Texte à lire.

La formation a un rôle important à jouer en matière de réduction du gaspillage. L’inclusion de cette thématique dans le cursus scolaire des futurs professionnels de la restauration collective et privée, ainsi que dans leurs cours de formation continuée, serait souhaitable. Il pourrait en être de même dans les écoles de designers d’emballages en termes de conservation des aliments et d’une utilisation maximale de leur contenu.

1.6

Pour le CESE, la communication vis-à-vis des consommateurs est évidemment essentielle et sa pertinence découlera d’une bonne analyse des causes du gaspillage. À côté d’une sensibilisation générale sur les impacts du phénomène, un accent particulier sera entre autres mis sur la bonne manière d’interpréter les dates de validité des produits, de planifier les achats, de stocker les aliments et de valoriser les restes d’aliments. On veillera à diffuser des messages adaptés en fonction de la typologie des ménages.

1.7

La recherche dans son ensemble devrait porter une attention particulière à cette thématique, tous les maillons de la chaîne alimentaire étant concernés. Ainsi, la recherche agricole appliquée garde toute sa raison d’être en vue de poursuivre l’amélioration des techniques de production. En aval, les progrès en matière d’emballage devraient aussi contribuer à prévenir et à réduire le gaspillage (conservation, étiquetage intelligent …).

Liste des lignes.
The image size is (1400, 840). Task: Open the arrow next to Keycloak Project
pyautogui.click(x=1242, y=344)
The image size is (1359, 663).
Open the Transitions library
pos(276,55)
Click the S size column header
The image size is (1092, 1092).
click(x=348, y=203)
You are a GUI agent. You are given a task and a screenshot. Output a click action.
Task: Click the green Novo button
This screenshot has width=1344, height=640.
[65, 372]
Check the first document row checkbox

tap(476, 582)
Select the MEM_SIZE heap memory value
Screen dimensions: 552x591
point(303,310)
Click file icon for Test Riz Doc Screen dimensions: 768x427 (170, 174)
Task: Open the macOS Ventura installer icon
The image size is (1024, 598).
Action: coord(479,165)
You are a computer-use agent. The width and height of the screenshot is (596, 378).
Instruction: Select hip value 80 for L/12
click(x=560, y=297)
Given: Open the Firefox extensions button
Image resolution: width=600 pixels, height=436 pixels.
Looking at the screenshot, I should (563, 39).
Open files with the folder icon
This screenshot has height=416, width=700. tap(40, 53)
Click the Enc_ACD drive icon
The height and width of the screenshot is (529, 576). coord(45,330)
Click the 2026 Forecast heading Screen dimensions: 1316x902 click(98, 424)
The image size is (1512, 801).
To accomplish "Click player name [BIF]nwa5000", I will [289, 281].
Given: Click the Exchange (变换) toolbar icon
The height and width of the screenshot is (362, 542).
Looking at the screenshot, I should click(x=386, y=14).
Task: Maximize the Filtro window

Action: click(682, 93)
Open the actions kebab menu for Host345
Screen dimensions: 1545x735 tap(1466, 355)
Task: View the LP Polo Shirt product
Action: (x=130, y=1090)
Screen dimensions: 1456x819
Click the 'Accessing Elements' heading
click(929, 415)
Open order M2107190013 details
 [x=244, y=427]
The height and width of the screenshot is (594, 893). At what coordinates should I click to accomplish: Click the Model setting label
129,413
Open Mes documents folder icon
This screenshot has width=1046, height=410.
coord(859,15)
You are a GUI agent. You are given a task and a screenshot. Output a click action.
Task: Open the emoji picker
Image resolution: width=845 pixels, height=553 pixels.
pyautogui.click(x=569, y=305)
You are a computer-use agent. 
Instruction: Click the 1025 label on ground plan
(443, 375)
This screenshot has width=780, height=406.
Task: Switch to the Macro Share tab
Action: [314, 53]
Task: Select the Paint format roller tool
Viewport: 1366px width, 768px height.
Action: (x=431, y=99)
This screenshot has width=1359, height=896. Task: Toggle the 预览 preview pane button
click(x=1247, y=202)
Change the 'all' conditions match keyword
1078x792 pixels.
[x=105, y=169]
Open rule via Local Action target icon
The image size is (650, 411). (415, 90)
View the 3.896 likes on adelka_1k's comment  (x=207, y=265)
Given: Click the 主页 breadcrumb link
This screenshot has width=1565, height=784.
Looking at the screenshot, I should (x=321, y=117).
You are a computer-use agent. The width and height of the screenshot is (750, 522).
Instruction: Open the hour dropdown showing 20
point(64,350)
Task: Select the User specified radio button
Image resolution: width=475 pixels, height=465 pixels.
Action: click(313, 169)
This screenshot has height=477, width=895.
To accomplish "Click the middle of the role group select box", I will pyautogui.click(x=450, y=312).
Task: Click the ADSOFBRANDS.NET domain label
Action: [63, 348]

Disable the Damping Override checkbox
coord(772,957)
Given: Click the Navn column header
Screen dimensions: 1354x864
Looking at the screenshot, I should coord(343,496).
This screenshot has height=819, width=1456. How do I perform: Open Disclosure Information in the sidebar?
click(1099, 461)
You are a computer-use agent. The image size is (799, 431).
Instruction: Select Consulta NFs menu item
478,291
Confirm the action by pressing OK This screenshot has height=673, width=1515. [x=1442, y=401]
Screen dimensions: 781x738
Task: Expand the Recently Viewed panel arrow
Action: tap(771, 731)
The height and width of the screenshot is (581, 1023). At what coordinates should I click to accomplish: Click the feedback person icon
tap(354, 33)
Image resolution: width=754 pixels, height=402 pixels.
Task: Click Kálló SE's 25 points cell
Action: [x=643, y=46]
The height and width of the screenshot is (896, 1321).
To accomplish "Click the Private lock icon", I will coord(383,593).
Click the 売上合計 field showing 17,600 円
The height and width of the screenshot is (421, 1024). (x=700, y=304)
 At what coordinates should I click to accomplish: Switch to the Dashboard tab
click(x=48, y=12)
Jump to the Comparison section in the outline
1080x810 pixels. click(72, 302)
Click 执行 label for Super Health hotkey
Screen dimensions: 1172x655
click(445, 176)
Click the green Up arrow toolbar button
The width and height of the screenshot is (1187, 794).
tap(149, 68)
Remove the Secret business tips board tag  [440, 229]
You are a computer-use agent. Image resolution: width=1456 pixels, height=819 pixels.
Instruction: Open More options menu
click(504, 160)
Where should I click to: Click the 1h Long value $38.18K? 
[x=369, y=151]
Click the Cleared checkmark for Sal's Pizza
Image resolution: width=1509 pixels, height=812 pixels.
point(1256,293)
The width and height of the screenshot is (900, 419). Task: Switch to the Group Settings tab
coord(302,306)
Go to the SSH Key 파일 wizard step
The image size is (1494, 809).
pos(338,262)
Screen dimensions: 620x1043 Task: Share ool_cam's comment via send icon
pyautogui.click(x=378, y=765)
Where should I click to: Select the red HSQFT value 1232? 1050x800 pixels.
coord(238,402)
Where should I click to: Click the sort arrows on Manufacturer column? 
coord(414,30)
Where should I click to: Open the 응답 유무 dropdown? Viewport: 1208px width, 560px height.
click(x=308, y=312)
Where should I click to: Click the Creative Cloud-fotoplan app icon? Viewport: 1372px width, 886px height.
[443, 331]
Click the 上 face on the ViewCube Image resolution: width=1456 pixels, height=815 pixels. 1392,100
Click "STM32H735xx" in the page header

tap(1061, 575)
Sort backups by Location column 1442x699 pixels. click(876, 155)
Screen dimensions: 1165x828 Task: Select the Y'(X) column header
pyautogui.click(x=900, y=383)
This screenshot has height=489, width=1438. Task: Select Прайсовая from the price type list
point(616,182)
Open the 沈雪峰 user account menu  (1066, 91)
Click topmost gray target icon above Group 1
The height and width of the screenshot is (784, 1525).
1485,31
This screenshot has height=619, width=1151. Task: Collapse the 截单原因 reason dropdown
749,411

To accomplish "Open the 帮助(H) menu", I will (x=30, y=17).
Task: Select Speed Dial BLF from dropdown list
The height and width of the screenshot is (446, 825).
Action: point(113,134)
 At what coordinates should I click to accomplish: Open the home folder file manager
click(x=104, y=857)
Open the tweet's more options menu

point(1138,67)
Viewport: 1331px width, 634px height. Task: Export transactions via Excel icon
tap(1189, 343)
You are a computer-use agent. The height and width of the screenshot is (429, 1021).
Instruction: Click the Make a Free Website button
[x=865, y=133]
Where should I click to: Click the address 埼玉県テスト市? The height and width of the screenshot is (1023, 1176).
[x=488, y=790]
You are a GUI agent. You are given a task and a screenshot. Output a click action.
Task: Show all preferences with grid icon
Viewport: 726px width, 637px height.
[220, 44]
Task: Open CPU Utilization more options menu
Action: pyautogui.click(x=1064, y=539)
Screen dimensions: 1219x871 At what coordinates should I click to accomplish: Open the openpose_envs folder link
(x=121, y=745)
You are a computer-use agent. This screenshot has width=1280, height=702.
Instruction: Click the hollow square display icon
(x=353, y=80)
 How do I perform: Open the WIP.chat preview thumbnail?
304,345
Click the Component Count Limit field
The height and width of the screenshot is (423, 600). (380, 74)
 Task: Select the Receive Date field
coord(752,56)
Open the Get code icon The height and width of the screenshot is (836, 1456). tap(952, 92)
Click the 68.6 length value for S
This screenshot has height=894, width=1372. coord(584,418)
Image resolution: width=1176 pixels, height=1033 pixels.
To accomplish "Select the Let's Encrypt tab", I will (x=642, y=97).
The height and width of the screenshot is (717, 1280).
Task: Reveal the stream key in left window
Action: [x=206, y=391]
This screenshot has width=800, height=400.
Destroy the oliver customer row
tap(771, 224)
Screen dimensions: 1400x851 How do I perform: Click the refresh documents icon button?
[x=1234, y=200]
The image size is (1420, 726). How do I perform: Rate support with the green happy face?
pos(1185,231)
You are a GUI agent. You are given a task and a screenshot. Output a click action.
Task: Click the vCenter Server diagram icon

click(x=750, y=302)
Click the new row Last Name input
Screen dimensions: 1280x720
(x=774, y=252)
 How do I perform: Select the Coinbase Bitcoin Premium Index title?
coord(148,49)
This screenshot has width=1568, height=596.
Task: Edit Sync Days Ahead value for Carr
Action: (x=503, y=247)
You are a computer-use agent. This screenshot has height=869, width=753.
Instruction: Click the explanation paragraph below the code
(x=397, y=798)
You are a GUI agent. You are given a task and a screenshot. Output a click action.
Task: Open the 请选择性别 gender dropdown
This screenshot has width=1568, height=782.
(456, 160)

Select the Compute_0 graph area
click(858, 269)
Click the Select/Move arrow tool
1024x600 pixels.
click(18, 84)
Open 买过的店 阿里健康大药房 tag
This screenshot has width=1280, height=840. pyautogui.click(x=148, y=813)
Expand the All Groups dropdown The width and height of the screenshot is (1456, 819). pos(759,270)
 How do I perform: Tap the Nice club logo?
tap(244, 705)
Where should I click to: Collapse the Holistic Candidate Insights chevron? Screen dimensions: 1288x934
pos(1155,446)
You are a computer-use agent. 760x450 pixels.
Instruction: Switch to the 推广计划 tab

Exercices.
A. D'après le texte sur le gaspillage alimentaire, sur quels points la communication aux consommateurs mettra-t-elle un accent particulier ? Donnez-les tous.
B. Recopiez le passage du texte sur le gaspillage alimentaire qui va de « La formation a » jusqu'à « de leur contenu. », ces mots compris.
Pour répondre, servez-vous seulement du texte.

Réponses par exercice.
A.
- La bonne manière d'interpréter les dates de validité des produits
- La bonne manière de planifier les achats
- La bonne manière de stocker les aliments
- La bonne manière de valoriser les restes d'aliments

B.
La formation a un rôle important à jouer en matière de réduction du gaspillage. L’inclusion de cette thématique dans le cursus scolaire des futurs professionnels de la restauration collective et privée, ainsi que dans leurs cours de formation continuée, serait souhaitable. Il pourrait en être de même dans les écoles de designers d’emballages en termes de conservation des aliments et d’une utilisation maximale de leur contenu.